In der Gesellschaft findet die Einnahme von medizinischem Cannabis immer mehr Rückhalt. Für Menschen, die etwa an chronischen Schmerzen leiden, kann der Konsum von Cannabis eine Möglichkeit sein, ihre Symptome zu lindern. Die Folge ist, dass immer mehr Ärzte:innen medizinisches Cannabis verschreiben. Allerdings müssen Ärzte:innen bei der Verschreibung von medizinischem Cannabis einige rechtliche Vorgaben beachten.Im Gegensatz zu einer Vielzahl anderer Medikamente ist für Cannabis ohne vorherige Genehmigung der zuständigen Krankenkassen keine Verordnung auszustellen. Verschreiben Sie Ihren Patienten:innen dennoch Cannabis, laufen Sie Gefahr, auf den Kosten sitzen zu bleiben. Es gibt Möglichkeiten, das zu verhindern.

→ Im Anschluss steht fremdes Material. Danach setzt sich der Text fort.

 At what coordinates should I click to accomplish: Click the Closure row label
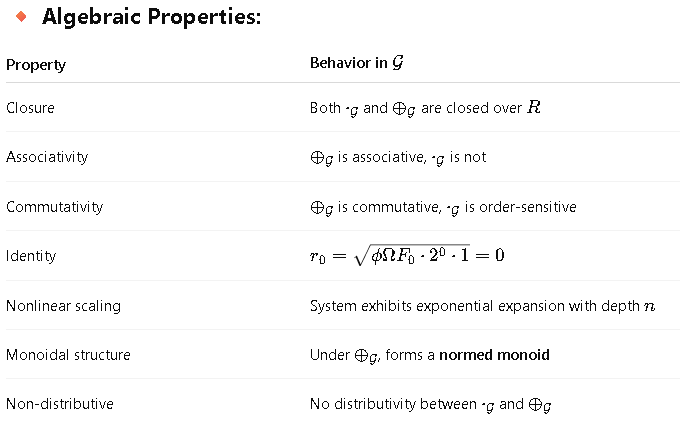coord(30,108)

In diesem Artikel wird die Rechtslage zur Verschreibung von medizinischem Cannabis lediglich in Teilen und hierbei kurz zusammengefasst. An einigen Stellen gebe ich grundlegende Handlungsempfehlungen, was allerdings keine persönliche Rechtsberatung ersetzen kann. Sichern Sie sich immer und in jedem Fall rechtlich ab, indem Sie sich individuell und kompetent über Ihre Rechte und Pflichten beraten lassen. Gerne von mir!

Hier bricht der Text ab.